## Source excerpt
The commander of the second contingent of troops, Lieutenant Colonel David Blair, was among the dead. It was the Parachute Regiment’s highest death toll since Arnhem in the Second World War. When Margaret Thatcher visited the scene, Brigadier David Thorne greeted her by taking an epaulette from his pocket. “Madam Prime Minister,” he said. “This is all I have left of a very brave officer, David Blair.”
The IRA’s strategy of “armed propaganda” was highlighted by Press treatment of the atrocities, with the deaths of the 18 soldiers pushed into second place, while the murder of Lord Mountbatten of Burma commanded the front pages for weeks. One journalist rang the Sinn Fein Press office to ask why the IRA had killed a harmless old man.
The reply was as brief as it was effective: “Why are you ringing me from New Zealand?”
The IRA statement claimed that the operation was: “A discriminate operation to bring to the attention of the English people the continuing occupation of our country. We will tear out their sentimental imperialist heart.”
Graffiti went up immediately, especially in the Bogside area of Londonderry. “Thirteen dead, but not forgotten, we got 18 and Mountbatten.” It was IRA payback for Bloody Sunday in 1972.
Now, a new book by Andrew Lownie, The Mountbattens: Their Lives and Loves, has just been published to coincide with the 40th anniversary of Mountbatten’s death. It carries new interviews with people who knew the couple intimately, as well as Freedom of Information requests on both sides of the Atlantic, for example, recently uncovered FBI files revealing that Mountbatten was a “known homosexual with a perversion for young boys”.

## Set problem 1
In the excerpt on the IRA attacks, write out the part that opens with the words containing "The IRA statement" and closes with "Sunday in 1972.", substituting "Derry" for "Londonderry".

## Data section
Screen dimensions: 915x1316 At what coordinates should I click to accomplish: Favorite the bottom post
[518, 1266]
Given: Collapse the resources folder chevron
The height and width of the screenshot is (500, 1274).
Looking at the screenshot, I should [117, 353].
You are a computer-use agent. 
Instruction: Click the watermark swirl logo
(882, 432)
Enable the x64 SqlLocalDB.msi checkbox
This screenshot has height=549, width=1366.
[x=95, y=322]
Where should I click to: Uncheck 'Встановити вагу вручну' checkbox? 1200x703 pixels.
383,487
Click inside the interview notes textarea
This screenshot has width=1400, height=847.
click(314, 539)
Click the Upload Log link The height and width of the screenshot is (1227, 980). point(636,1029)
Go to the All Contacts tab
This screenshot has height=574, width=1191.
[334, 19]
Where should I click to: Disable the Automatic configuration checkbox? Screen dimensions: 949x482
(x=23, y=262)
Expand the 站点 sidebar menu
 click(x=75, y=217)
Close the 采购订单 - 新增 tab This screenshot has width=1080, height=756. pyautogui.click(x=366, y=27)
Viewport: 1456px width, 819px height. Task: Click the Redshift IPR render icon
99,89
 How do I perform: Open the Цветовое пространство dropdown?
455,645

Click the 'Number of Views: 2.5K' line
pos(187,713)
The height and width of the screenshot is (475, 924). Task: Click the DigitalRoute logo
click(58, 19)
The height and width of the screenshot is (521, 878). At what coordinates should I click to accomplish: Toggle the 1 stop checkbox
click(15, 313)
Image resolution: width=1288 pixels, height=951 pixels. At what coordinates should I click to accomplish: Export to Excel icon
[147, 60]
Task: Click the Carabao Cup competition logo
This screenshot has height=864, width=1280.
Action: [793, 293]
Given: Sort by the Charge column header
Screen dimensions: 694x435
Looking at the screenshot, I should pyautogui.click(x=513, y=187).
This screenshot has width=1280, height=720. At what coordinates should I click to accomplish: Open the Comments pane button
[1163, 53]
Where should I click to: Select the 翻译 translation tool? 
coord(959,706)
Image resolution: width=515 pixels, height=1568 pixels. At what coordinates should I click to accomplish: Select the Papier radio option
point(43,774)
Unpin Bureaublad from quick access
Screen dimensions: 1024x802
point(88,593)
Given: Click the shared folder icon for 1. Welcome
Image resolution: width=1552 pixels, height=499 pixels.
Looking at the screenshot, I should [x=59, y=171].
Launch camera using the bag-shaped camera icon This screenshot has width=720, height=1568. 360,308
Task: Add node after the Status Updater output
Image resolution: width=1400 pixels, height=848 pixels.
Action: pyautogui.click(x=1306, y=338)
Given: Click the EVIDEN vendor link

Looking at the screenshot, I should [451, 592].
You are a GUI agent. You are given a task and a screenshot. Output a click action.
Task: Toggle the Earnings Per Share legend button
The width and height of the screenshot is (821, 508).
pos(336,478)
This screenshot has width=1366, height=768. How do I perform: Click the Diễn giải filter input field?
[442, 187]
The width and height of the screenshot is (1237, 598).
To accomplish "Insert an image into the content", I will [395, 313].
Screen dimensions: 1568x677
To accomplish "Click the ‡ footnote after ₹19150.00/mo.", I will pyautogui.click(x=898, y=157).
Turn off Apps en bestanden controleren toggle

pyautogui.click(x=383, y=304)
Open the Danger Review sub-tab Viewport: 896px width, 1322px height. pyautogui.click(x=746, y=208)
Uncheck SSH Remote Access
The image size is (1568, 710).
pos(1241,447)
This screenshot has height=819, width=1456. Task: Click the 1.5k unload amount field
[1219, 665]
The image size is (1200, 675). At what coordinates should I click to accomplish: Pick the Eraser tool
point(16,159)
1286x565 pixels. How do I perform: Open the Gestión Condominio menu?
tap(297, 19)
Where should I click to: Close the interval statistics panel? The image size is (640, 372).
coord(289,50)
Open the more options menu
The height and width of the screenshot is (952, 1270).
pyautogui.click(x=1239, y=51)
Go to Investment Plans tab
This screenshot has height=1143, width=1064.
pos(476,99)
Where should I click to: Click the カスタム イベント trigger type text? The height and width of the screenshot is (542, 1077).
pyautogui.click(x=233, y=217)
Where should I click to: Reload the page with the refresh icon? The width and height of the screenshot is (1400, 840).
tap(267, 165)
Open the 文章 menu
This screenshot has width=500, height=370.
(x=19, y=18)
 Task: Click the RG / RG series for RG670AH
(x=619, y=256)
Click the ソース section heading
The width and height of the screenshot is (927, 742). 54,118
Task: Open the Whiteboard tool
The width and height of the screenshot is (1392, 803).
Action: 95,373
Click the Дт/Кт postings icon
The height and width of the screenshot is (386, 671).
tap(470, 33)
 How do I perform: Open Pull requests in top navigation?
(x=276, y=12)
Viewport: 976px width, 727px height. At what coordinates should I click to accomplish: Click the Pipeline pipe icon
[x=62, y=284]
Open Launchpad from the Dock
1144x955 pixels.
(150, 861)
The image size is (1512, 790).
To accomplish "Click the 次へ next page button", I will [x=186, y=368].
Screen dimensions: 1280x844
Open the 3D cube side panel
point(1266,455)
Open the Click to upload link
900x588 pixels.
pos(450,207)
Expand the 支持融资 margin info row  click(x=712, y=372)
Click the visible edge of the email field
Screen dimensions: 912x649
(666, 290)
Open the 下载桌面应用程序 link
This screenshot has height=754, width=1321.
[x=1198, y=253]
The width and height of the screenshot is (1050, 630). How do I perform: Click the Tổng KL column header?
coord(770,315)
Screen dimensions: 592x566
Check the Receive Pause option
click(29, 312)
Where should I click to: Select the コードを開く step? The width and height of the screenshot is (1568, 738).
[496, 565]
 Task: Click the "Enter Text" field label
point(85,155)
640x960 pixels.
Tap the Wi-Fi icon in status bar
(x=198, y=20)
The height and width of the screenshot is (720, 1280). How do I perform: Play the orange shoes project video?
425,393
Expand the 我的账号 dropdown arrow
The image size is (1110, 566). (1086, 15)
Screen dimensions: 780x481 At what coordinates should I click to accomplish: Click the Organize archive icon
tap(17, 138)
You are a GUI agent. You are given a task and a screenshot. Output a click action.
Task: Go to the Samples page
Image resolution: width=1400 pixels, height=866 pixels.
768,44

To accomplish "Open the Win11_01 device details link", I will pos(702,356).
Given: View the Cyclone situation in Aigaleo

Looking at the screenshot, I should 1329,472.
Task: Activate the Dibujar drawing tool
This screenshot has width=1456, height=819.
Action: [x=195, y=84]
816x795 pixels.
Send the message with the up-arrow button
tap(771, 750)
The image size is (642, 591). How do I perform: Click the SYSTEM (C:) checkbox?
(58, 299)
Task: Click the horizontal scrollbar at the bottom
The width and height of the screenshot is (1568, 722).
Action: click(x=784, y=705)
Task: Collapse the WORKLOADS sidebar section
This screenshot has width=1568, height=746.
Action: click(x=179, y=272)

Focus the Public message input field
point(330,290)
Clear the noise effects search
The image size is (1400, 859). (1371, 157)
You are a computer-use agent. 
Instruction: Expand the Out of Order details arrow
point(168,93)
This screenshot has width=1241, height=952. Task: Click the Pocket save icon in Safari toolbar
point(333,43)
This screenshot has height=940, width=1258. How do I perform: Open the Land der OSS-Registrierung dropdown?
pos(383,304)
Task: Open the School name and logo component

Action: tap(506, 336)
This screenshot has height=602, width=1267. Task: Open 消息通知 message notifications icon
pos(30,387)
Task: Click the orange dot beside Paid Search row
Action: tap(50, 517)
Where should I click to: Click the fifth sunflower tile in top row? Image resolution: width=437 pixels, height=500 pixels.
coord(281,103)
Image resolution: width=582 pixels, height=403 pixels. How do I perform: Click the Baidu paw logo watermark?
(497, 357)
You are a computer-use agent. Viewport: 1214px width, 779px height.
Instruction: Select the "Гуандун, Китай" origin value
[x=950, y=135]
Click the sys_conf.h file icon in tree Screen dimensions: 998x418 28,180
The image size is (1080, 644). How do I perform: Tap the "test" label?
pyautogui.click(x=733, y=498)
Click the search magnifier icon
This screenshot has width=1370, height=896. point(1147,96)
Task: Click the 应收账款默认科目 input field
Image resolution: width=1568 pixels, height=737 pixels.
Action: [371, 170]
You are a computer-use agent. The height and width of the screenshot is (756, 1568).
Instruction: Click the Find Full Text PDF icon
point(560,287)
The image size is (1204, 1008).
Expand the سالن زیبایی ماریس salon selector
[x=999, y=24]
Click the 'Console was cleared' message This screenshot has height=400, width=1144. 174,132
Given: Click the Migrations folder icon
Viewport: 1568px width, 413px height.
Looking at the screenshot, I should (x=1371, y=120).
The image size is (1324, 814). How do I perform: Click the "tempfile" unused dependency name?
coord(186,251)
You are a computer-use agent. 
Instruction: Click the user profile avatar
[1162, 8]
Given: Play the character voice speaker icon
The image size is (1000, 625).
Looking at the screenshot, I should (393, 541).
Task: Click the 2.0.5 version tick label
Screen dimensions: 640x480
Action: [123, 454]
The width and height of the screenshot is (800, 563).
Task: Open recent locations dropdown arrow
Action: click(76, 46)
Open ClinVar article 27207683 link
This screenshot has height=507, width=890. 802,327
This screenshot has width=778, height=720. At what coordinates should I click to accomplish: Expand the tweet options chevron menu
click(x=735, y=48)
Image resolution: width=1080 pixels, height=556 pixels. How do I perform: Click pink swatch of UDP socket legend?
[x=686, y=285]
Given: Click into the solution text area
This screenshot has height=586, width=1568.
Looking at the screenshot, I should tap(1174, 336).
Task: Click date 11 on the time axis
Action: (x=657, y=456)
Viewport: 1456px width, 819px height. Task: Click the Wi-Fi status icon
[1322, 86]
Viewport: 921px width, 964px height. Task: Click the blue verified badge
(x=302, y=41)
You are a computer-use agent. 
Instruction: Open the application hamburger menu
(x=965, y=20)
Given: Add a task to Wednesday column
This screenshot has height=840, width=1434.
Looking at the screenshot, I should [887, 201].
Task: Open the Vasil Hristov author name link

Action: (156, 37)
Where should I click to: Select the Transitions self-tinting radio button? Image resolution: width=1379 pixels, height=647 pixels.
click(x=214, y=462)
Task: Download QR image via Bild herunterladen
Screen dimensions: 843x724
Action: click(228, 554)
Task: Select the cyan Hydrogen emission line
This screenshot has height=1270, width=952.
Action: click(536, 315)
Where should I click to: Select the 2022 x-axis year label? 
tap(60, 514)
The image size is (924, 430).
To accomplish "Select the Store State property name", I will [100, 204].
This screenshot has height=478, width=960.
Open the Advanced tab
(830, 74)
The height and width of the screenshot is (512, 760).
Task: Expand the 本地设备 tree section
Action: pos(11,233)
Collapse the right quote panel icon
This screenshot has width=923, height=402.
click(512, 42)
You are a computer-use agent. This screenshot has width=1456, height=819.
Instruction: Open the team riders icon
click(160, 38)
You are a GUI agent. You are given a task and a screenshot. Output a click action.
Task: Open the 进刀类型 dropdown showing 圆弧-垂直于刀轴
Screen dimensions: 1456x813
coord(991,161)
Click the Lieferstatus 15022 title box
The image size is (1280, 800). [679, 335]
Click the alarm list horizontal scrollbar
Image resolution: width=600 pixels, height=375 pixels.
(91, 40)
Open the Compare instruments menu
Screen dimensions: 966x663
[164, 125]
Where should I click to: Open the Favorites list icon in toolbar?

## Set problem 2
Copy from the rows, without any change, the part that opens with the line containing "You are a computer-use agent. This" and closes with the line containing "The image size is (1280, 800). [679, 335]", including both of those lines.

## Exercise solution 1
The IRA statement claimed that the operation was: “A discriminate operation to bring to the attention of the English people the continuing occupation of our country. We will tear out their sentimental imperialist heart.”
Graffiti went up immediately, especially in the Bogside area of Derry. “Thirteen dead, but not forgotten, we got 18 and Mountbatten.” It was IRA payback for Bloody Sunday in 1972.

## Exercise solution 2
You are a computer-use agent. This screenshot has width=1456, height=819.
Instruction: Open the team riders icon
click(160, 38)
You are a GUI agent. You are given a task and a screenshot. Output a click action.
Task: Open the 进刀类型 dropdown showing 圆弧-垂直于刀轴
Screen dimensions: 1456x813
coord(991,161)
Click the Lieferstatus 15022 title box
The image size is (1280, 800). [679, 335]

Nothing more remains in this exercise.